Collected data:
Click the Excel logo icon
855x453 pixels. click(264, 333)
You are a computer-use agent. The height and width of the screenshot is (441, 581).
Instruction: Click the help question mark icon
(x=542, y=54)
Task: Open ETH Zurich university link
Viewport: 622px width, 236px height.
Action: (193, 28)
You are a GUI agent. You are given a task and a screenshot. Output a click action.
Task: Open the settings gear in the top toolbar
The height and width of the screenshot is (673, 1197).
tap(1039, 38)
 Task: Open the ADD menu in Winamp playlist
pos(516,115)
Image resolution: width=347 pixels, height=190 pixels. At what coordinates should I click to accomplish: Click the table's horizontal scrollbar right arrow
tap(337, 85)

==

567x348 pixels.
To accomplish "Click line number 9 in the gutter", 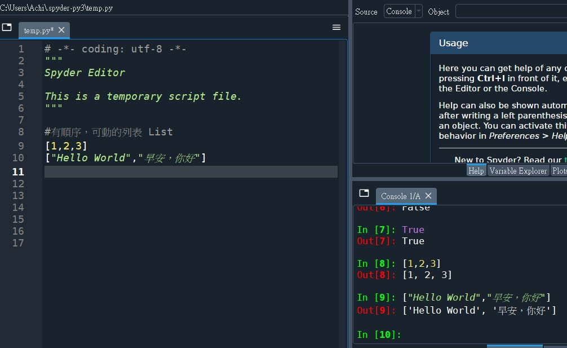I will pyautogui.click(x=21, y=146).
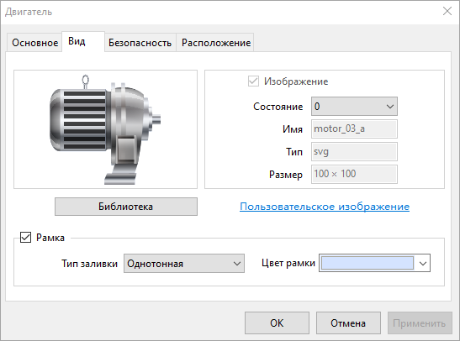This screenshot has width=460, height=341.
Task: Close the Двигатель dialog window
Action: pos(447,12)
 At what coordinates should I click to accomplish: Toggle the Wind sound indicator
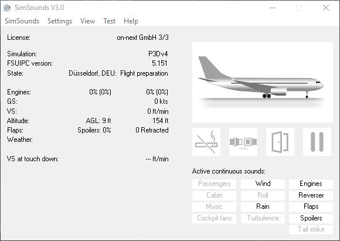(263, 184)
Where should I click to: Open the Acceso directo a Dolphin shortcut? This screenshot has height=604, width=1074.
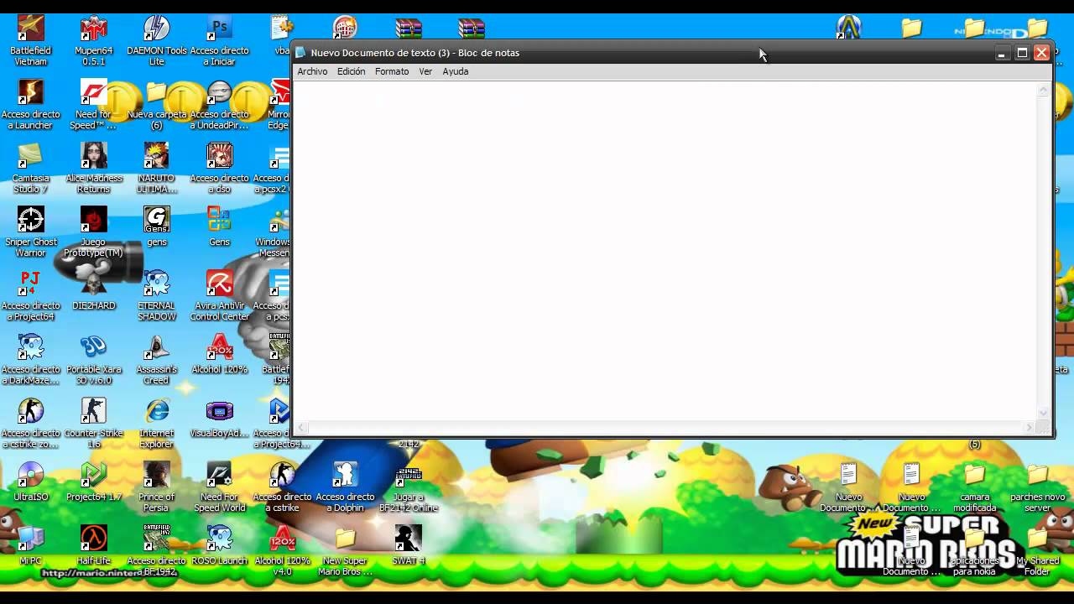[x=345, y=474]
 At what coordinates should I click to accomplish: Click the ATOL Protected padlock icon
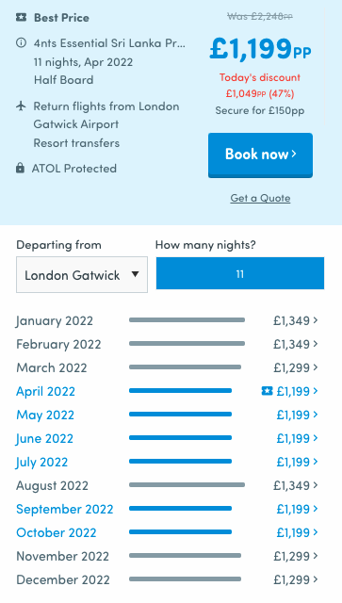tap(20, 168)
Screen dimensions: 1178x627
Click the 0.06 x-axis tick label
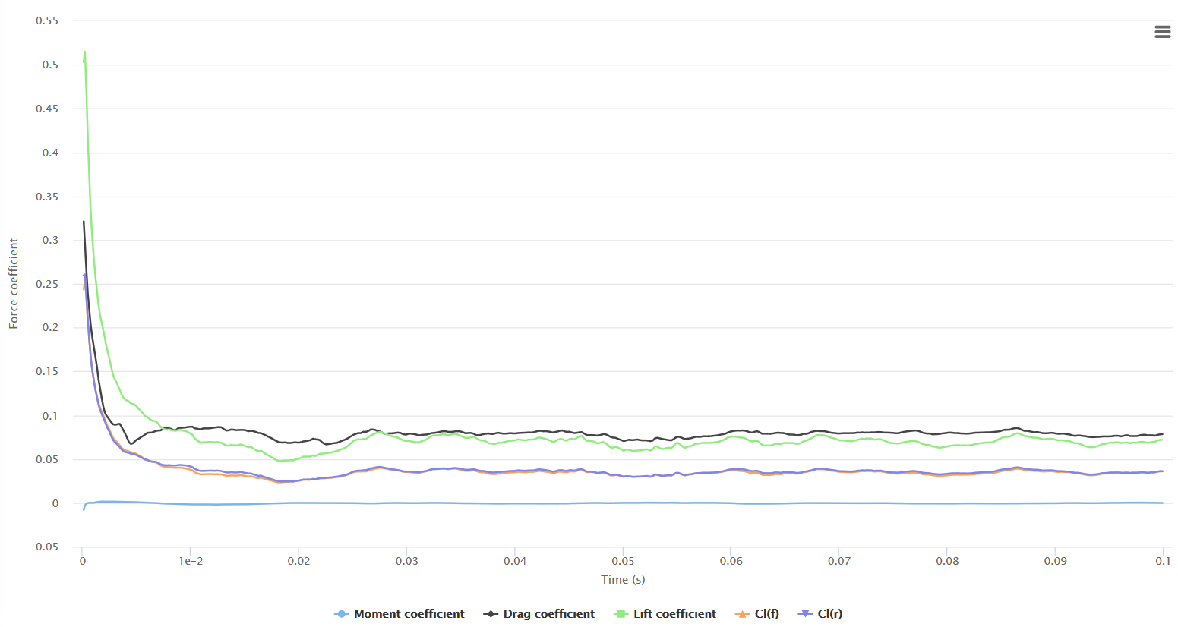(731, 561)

What you will do: Scan the entries above, and wherever a line holds the string "agent", copy it.

Reply to the exercise:
You are a computer-use agent. The height and width of the screenshot is (441, 581).
You are a GUI agent. You are given a task and a screenshot. Output a click action.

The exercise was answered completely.